Menurut Edy, pihaknya telah melakukan pemantauan di sejumlah lokasi rawan longsor di kawasan Perusahaan Daerah Perkebunan (PDP) Jember.

"Sebanyak 13 titik rawan longsor, yakni tujuh titik di daerah perkebunan Desa Pakis dan enam titik di perkebunan Kaliklepuh Desa Suci," tuturnya.

Edy menjelaskan, sebanyak 21 kepala keluarga (KK) sempat mengungsi akibat tanah longsor di Kebun Kaliklepuh, Desa Suci, Kecamatan Panti, Jember (4/2).

"Curah hujan yang cukup deras selama beberapa jam membuat sejumlah titik longsor karena kondisi tanah cukup labil akibat perubahan fungsi hutan lindung yang menjadi hutan produksi berada di atas pemukiman warga di perkebunan," paparnya.

Untuk itu, kata Edy, Satlak PB Jember memberikan rekomendasi terkait 13 titik rawan longsor yang mengancam pemukiman warga di kawasan perkebunan di Desa Suci dan Desa Pakis.

"Dalam waktu dekat akan dilakukan simulasi bencana longsor di sana dan jangka panjang akan dilakukan relokasi pemukiman buruh kebun yang rumahnya rawan tertimpa longsor," ucapnya.

Kepala Badan Kesatuan Bangsa dan Perlindungan Masyarakat itu menjelaskan, rencana relokasi rumah warga akan dikoordinasikan dengan pihak Direksi PDP Jember, sehingga tidak ada lagi rumah warga yang berada di sejumlah titik rawan longsor.

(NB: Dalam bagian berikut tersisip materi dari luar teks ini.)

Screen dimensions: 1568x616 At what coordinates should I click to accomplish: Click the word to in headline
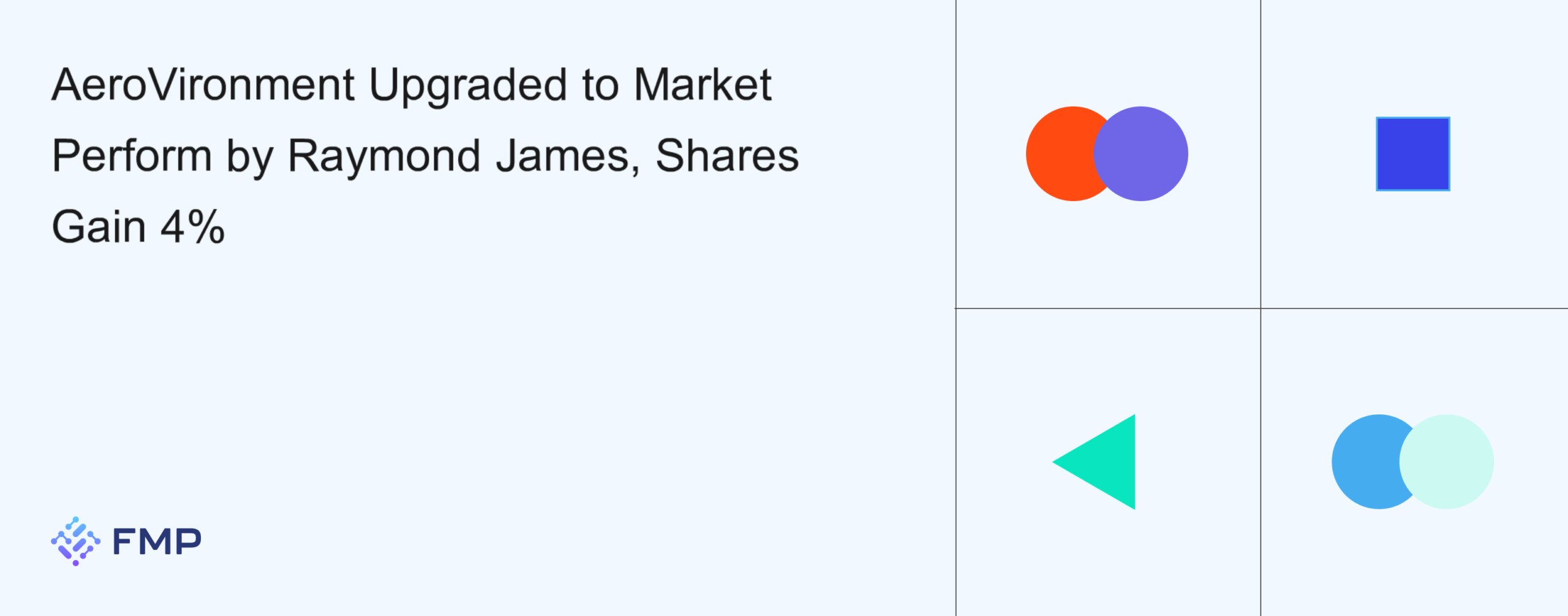click(601, 85)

"Sebanyak 24 KK yang berada di kawasan perkebunan Kaliklepuh Desa Suci, sedangkan sebanyak 44 KK berada di perkebunan Kahendaran Desa Pakis. Semuanya perlu dievakuasi ke tempat yang aman," katanya menjelaskan.

Informasi cuaca yang didapat dari BMKG, lanjut dia, curah hujan di Kabupaten Jember sejak Desember 2010 hingga Februari 2011 berkisar 200-500 mm.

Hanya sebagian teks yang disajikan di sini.